Die haben scheinbar alle eingeladen. Bin auch dabei.


----------



## DerpMonstah (9. Januar 2014)

*AW: The Elder Scrolls Online Beta Wochenende - Inviteemail im SPAMORDNER!*

Viele, aber nicht alle


----------



## BloodyAngel (9. Januar 2014)

*AW: The Elder Scrolls Online Beta Wochenende - Inviteemail im SPAMORDNER!*

Also ich hab gerade gesehen ich hab noch nen 2. Key zur Verfügung.... der erste der mir ne PN mit einem "netten" Text um die Ohren haut warum grad er mein Auserwählter werden soll kann Ihn gern haben... das ist nicht um Euch zu pfoppen ich mag nur etwas Kreativität  Und ja ist kein Scherz ich hab wirklich nen Key zu vergeben! 

Gruss Bloody


----------



## belle (9. Januar 2014)

*AW: The Elder Scrolls Online Beta Wochenende - Inviteemail im SPAMORDNER!*



xxRathalos schrieb:


> Woher hasst du diese Information?


"Stress-Test" steht ganz oben im Kopf der Mail, habe nämlich auch eine...


----------



## IronAngel (9. Januar 2014)

*AW: The Elder Scrolls Online Beta Wochenende - Inviteemail im SPAMORDNER!*

habe auch einen key erhalten, hatte es völlig vergessen das ich mich da mal angemeldet habe.  Dachte erst ist ein fake oder sowas.

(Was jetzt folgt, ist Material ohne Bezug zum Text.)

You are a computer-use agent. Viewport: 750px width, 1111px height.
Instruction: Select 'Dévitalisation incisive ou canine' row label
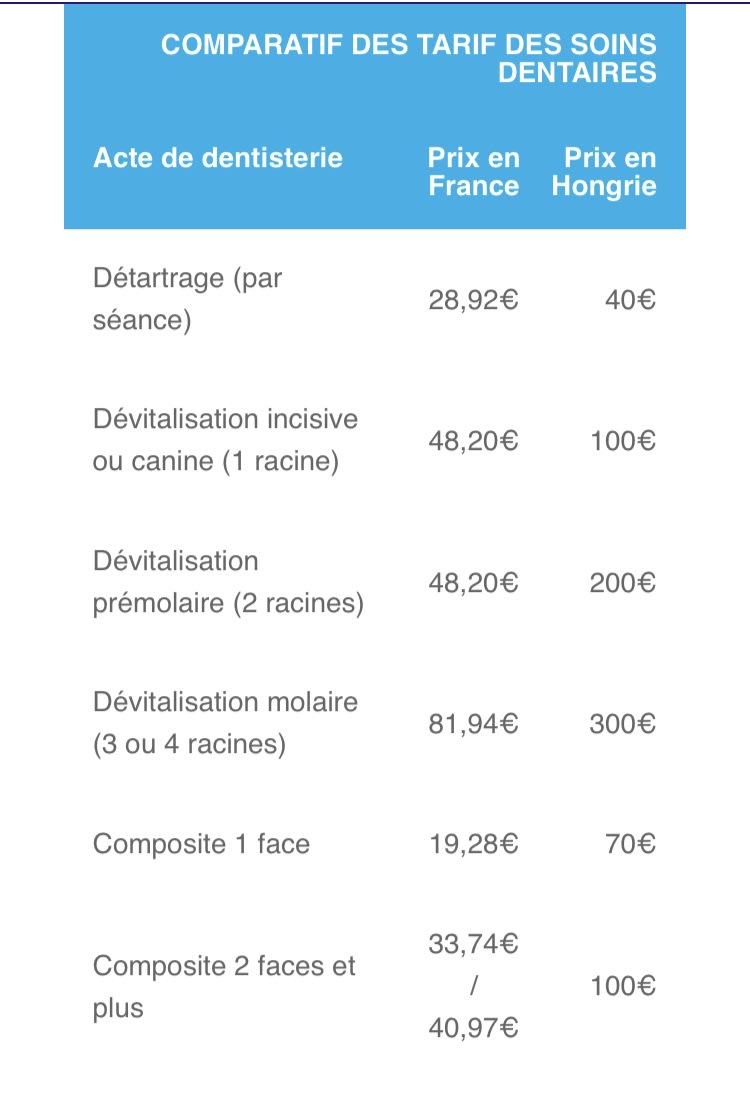tap(225, 441)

Naja morgen Abend mal reinschauen, morgens - nachmittags muss ich leider arbeiten.


----------



## Bennz (9. Januar 2014)

*AW: The Elder Scrolls Online Beta Wochenende - Inviteemail im SPAMORDNER!*

es sind fette 22gb, nur so als warnung


----------



## EnergyCross (9. Januar 2014)

*AW: The Elder Scrolls Online Beta Wochenende - Inviteemail im Spamordner!*

nichts...


----------



## Frontline25 (9. Januar 2014)

*AW: The Elder Scrolls Online Beta Wochenende - Inviteemail im Spamordner!*

fuu und ich habe vor 3 tagen die spams einfach so gelöscht  ka ob sie dabei war


----------



## Bennz (9. Januar 2014)

*AW: The Elder Scrolls Online Beta Wochenende - Inviteemail im Spamordner!*

gibt nochmal eine mail


----------



## SpotlightXFX (9. Januar 2014)

*AW: The Elder Scrolls Online Beta Wochenende - Inviteemail im Spamordner!*

hat bei mir keine 30 min gedauert der download


----------



## loltheripper (9. Januar 2014)

*AW: The Elder Scrolls Online Beta Wochenende - Inviteemail im Spamordner!*

musste wegen TESO BF3 auf meinen Storgae server werfen... Man kann kein Laufwerk auswählen wo es den download hinwerfen soll.


----------



## Bennz (9. Januar 2014)

*AW: The Elder Scrolls Online Beta Wochenende - Inviteemail im Spamordner!*

klaro kann man das, liegt bei mir auf Laufwerk D


----------



## Bunny_Joe (9. Januar 2014)

*AW: The Elder Scrolls Online Beta Wochenende - Inviteemail im Spamordner!*

Habe auch einen Key bekommen, aber inzwischen interessieren mich die ganzen MMORPG's überhaupt nicht mehr.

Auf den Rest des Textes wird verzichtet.